Pemandangan indah pegunungan mengiringi
perjalanan kami menuju ke pinggir. Angin sepoi sesekali menyapa warga yang
sedang mengantar salah satu keluarga mereka selama satu tahun terakhir. Jalan
bebatuan menjadi karpet merah yang bersaksi bahwa dalam waktu satu tahun banyak
yang telah ditinggalkan oleh Pengajar Muda tersebut, tak terkecuali kenangan di
dalam hati mereka. Sungai yang mengalir berbelok-belok seolah menonton iring-iringan
manusia yang sedang berjalan ke bawah melalui jalan setapak berbatas jurang dan
dinding pasir rawan longsor.
Dua belas bulan, bukan waktu yang terlalu
lama tetapi cukup untuk menjadikan seorang manusia sebagai pusat pergerakan
perubahan ke arah kebaikan di suatu daerah terpencil. Tempat Pengajian
Al-Qur’an, Buku Tabungan Siswa, Rajinnya anak-anak dusun sholat lima waktu, berhasilnya mereka mengkhatamkan (menamatkan)

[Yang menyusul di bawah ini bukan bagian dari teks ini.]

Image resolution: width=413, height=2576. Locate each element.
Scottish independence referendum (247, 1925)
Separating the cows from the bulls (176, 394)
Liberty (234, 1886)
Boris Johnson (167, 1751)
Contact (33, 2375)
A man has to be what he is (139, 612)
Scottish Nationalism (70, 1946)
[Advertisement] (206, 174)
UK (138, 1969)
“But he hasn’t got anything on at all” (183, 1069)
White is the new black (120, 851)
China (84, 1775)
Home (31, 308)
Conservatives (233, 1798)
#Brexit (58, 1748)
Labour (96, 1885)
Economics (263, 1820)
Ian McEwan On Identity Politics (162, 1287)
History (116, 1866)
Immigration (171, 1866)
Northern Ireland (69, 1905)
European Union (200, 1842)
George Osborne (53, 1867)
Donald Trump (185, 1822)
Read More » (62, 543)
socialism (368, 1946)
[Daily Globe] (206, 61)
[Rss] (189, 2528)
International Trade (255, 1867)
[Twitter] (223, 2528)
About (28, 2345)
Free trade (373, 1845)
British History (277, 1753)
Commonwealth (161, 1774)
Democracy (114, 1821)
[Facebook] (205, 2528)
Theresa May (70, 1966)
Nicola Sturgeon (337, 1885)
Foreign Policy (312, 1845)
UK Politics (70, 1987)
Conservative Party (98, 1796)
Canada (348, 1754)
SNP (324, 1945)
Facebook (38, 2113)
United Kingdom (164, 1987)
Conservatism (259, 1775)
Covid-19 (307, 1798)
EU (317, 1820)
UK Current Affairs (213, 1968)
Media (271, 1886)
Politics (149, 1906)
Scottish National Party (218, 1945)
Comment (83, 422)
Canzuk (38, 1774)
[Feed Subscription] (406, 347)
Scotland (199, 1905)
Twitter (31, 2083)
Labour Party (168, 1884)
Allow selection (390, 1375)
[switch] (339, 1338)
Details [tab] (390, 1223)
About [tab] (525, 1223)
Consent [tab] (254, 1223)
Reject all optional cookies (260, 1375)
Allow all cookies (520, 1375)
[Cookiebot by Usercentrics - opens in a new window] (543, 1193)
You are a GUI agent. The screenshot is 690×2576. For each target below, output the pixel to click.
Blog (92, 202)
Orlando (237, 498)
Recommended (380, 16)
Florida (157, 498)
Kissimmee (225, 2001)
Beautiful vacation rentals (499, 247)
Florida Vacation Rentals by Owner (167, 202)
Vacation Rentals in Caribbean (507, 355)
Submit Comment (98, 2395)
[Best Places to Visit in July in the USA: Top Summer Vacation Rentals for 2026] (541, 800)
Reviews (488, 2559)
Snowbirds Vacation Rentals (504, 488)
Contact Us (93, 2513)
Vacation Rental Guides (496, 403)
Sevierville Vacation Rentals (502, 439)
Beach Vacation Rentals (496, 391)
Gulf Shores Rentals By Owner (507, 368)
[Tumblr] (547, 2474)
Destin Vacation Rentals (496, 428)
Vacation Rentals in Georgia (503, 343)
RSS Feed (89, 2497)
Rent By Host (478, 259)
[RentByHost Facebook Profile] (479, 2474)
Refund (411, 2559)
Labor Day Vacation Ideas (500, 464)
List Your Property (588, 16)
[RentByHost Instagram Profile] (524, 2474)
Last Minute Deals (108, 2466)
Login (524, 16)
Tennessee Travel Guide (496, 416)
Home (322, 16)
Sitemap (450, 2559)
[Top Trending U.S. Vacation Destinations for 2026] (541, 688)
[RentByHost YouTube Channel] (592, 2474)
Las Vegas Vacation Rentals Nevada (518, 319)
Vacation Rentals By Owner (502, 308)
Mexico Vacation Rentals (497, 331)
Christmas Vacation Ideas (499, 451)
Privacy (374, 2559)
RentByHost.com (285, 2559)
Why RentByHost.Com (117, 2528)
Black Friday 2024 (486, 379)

bacaan Al-Quran, serta kekompakan orang tua dalam mengutus anaknya menuntut ilmu
di sekolah adalah bukti keberadaan dua Pengajar Muda sebelumnya di dusun
Tatibajo, desa Salutambung, kecamatan Ulumanda, provinsi Sulawesi Barat.
Langkah kaki semakin berat seiring dengan
jarak berkilo-kilometer yang kami tempuh perlahan dengan menurun dan mendaki
menuju pinggir. Tak terasa satu setengah jam kami lalui sampai akhirnya kami
tiba di pinggir. Semua masih bersuka cita pada saat itu, kecuali ibu angkat
kami (saya dan pengajar muda sebelumnya) yang sudah menangis sejak Pak Arif
atau yang lebih sering saya sapa dengan mas Arif menata pakaian dan
peralatannya ke dalam tas dan ransel yang akan ia bawa pulang. Sepanjang jalan
saya melakukan “pendekatan” kepada anak-anak dusun Tatibajo dengan mengajak
mereka menyanyikan lagu-lagu ceria.
Lagu yang pertama adalah lagu “Bermain
Lingkaran”, yang liriknya,
Ayo kawan kita bermain
lingkaran,
Mencari binatang yang
ada di hutan,
Binatang apakah itu?
binatang apakah itu?
Itu ular namanya
Beginilah jalannya
Beginilah jalannya
Beginilah jalannya
(sembari kedua tangan dirapatkan dan menirukan cara ular
melata ke kanan ke kiri)
Sepanjang jalan aku meminta mereka
mengganti kata ular dengan kata yang lain, namun ternyata memang mereka masih
harus dibimbing untuk mencari contoh binatang yang akan ditirukan geraknya pada
lagu ini. Sesampai di pinggir kami masih harus berjalan ke rumah bu Haji, kakak
pertama dari ayah angkat kami yang rumahnya tak jauh dari tempat kami turun di
pinggir. Sekitar lima belas menit kami berjalan sebelum akhirnya sampai ke
rumah bu Haji. Sesampai di sana sudah ada guru-guru SDN Inp 27 Tatibajo yang
menanti untuk memberikan salam perpisahan. Namun tak lama kemudian Mas Arif
masih harus bertemu dengan Mbak Vivi, pengajar muda penempatan dusun Rura yang
letaknya tak jauh dari tempat kami jika ditempuh dengan sepeda motor.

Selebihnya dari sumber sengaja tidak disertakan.